In article <
2025May3.081100@mips.complang.tuwien.ac.at>,
Anton Ertl <
anton@mips.complang.tuwien.ac.at> wrote:
cross@spitfire.i.gajendra.net (Dan Cross) writes:
In article <2025May2.073450@mips.complang.tuwien.ac.at>,
Anton Ertl <anton@mips.complang.tuwien.ac.at> wrote:
I think it's the same thing as Greenspun's tenth rule: First you find
that a classical DMA engine is too limiting, then you find that an A53
is too limiting, and eventually you find that it would be practical to
run the ISA of the main cores. In particular, it allows you to use
the toolchain of the main cores for developing them,
>
These are issues solveable with the software architecture and
build system for the host OS.
>
Certainly, one can work around many bad decisions, and in reality one
has to work around some bad decisions, but the issue here is not
whether "the issues are solvable", but which decision leads to better
or worse consequences.
I don't know that either would be "better" or "worse" under any
objective criteria. They would simply be different.
The important characteristic is
that the software coupling makes architectural sense, and that
simply does not require using the same ISA across IPs.
>
IP? Internet Protocol?
When we discuss hardware designs at this level, reusable
components that go into the system are often referred to as "IP
cores" or just "IPs". For example, a UART might be an IP.
Think of them as building blocks that go into, say, a SoC.
Software Coupling sounds to me like a concept
from Constantine out of my Software engineering class.
I have no idea who or what that is, but it seems unrelated.
I guess you
did not mean either, but it's unclear what you mean.
It's a very common term in this context.
https://en.wikipedia.org/wiki/Semiconductor_intellectual_property_coreIn any case, I have made arguments why it would make sense to use the
same ISA as for the OS for programming the cores that replace DMA
engines. I will discuss your counterarguments below, but the most
important one to me seems to be that these cores would cost more than
with a different ISA. There is something to that, but when the
application ISA is cheap to implement (e.g., RV64GC), that cost is
small; it may be more an argument for also selecting the
cheap-to-implement ISA for the OS/application cores.
Ok.
Indeed, consider AMD's Zen CPUs; the PSP/ASP/whatever it's
called these days is an ARM core while the big CPUs are x86.
I'm pretty sure there's an Xtensa DSP in there to do DRAM and
timing and PCIe link training.
>
The PSPs are not programmable by the OS or application programmers, so
using the same ISA would not benefit the OS or application
programmers.
Its firmware ships in BIOS images. You can, in fact, interact
with it from the OS. The only thing that keeps it from being
programmable by the OS is signing keys.
By contrast, the idea for the DMA replacement engines is
that they are programmable by the OS and maybe the application
programmers, and that changes whether the same ISA is beneficial.
>
What is "ASP/whatever"?
The PSP, or "AMD Platform Security Processor", has many names.

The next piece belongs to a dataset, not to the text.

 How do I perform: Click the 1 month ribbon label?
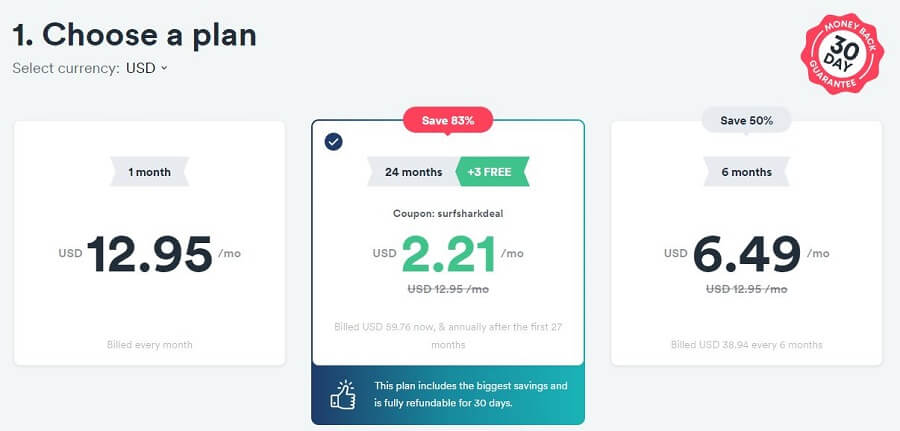pos(149,172)

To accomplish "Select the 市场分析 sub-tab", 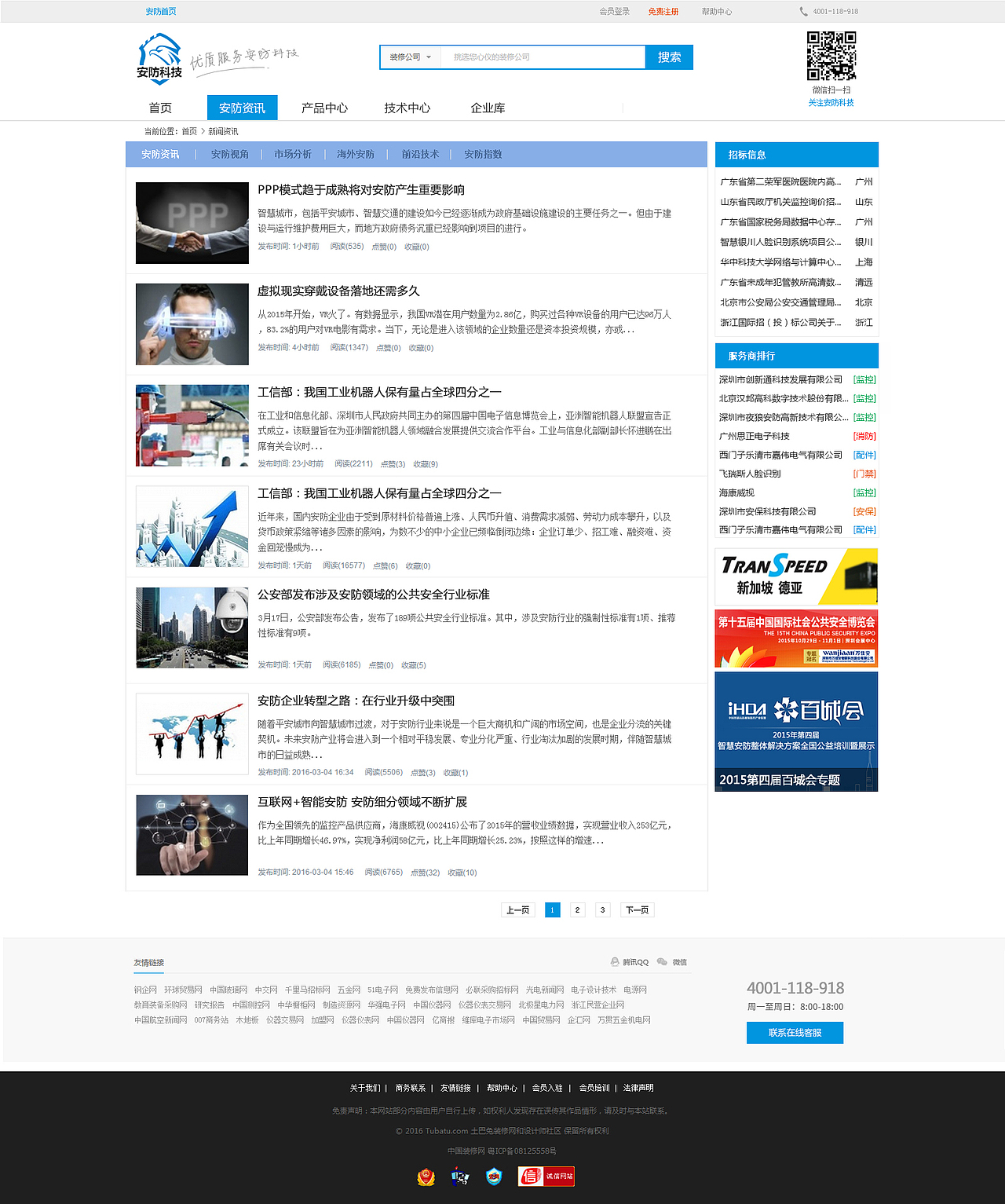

AMD says that "PSP" is the "legacy name", and that the new name
is ASP, for "AMD Secure Processor", and that it provides
"runtime security services"; for example, the PSP implements a
TPM in firmware, and exposes a random number generator that x86
can access via the `RDRAND` instruction.
Similarly with the ME on Intel.
>
Last I read about it, ME uses a core developed by Intel with IA-32 or
AMD64; but in any case, the ME is not programmable by OS or
application programmers, either.
I was under the impression that it started out as an ARM core,
but I may be mistaken.
In any case, where do you think its firmware comes from?
A BMC might be running on whatever.
>
Again, a BMC is not programmable by OS or application programmers.
The people working on OpenBMC disagree.
We increasingly see ARM
based SBCs that have small RISC-V microcontroller-class cores
embedded in the SoC for exactly this sort of thing.
>
That's interesting; it points to RISC-V being cheaper to implement
than ARM. As for "that sort of thing", they are all not programmable
by OS or application programmers, so see above.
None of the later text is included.